Researching Your Irish Ancestors at Home and Abroad by David R. Elliott

Author:David R. Elliott
Language: eng
Format: epub
Publisher: Ontario Genealogical Society
Published: 2012-04-12T00:00:00+00:00


National Library, Dublin. The locker room is through the portal and to the left. The genealogy office is up the first flight of stairs and to the left.

DRE photo 2007.

The Genealogy Advisory Room contains a number of important sources: the householders’ index for the counties (which has the indexed surnames of the tithe applotments and the Griffith’s Primary Valuation), an index of the tithe applotment microfilms, many Irish reference works, as well as copies of James Ryan’s Irish Records: Sources for Family and Local History and John Grenham’s Tracing Your Irish Ancestors. The latter has a listing of the microfilm numbers for the Roman Catholic parish registers. Ryan’s book lists many resources for each county; many of those books and manuscripts are held upstairs in the reading room or the Department of Manuscripts down the street. This room has computer access to Griffith’s Primary Valuation, the Ordnance Survey maps for the Republic of Ireland, the 1901 and 1911 censuses for Ireland, and other online resources.

After leaving the Genealogy Advisory Room, you will cross the landing to the Microfilm Reading Room, where you will find the Roman Catholic parish registers. If you desire a photocopy of the church record, you will have to take the microfilm back to the Genealogy Reference Room to the microfilm printer there. However, the tithe applotment microfilms and other microfilms can be micro-copied upstairs in a room off the main reading room. Note: When using parish registers or tithe applotment microfilms, here or in other facilities, you may find more than one parish recorded on the reel. In the Catholic parish registers, you may find some of the entries in Latin.
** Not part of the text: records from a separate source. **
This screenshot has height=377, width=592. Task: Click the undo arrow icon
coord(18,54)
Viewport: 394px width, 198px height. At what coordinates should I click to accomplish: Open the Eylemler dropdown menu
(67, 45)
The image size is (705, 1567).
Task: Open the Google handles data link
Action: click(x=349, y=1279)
The National Library of Ireland operates a cafeteria on the main floor to the right of the rotunda. If your eyes are burned out after spinning microfilm for hours and you need to give them a rest, you may wish to attend one of the free noon-hour lectures on Irish history or readings from the works of Irish writers, including Yeats, Joyce, Wilde and others. The bookstore also carries a number of important works on Irish history, literature, and genealogy.

For the serious family historian and genealogist, the National Library has many more resources. The reading room upstairs has books, directories, tithe applotment microfilms, and newspapers pertaining to Ireland before and after the partition of 1922. To use them, you must secure a free reader’s ticket. You apply for it in a room to the left of the reference counter in the upstairs reading room.

The card catalogue is computerized, and it includes material held in the main library and in the Department of Manuscripts. You will have to fill in a request form with your reader’s ticket number if you want to use its materials. You may have to wait an hour for the materials to be delivered to your desk. There is a photocopying facility for making copies from books.

The Department of Manuscripts of the National Library about a block away is at the corner of Kildare and Leinster Streets.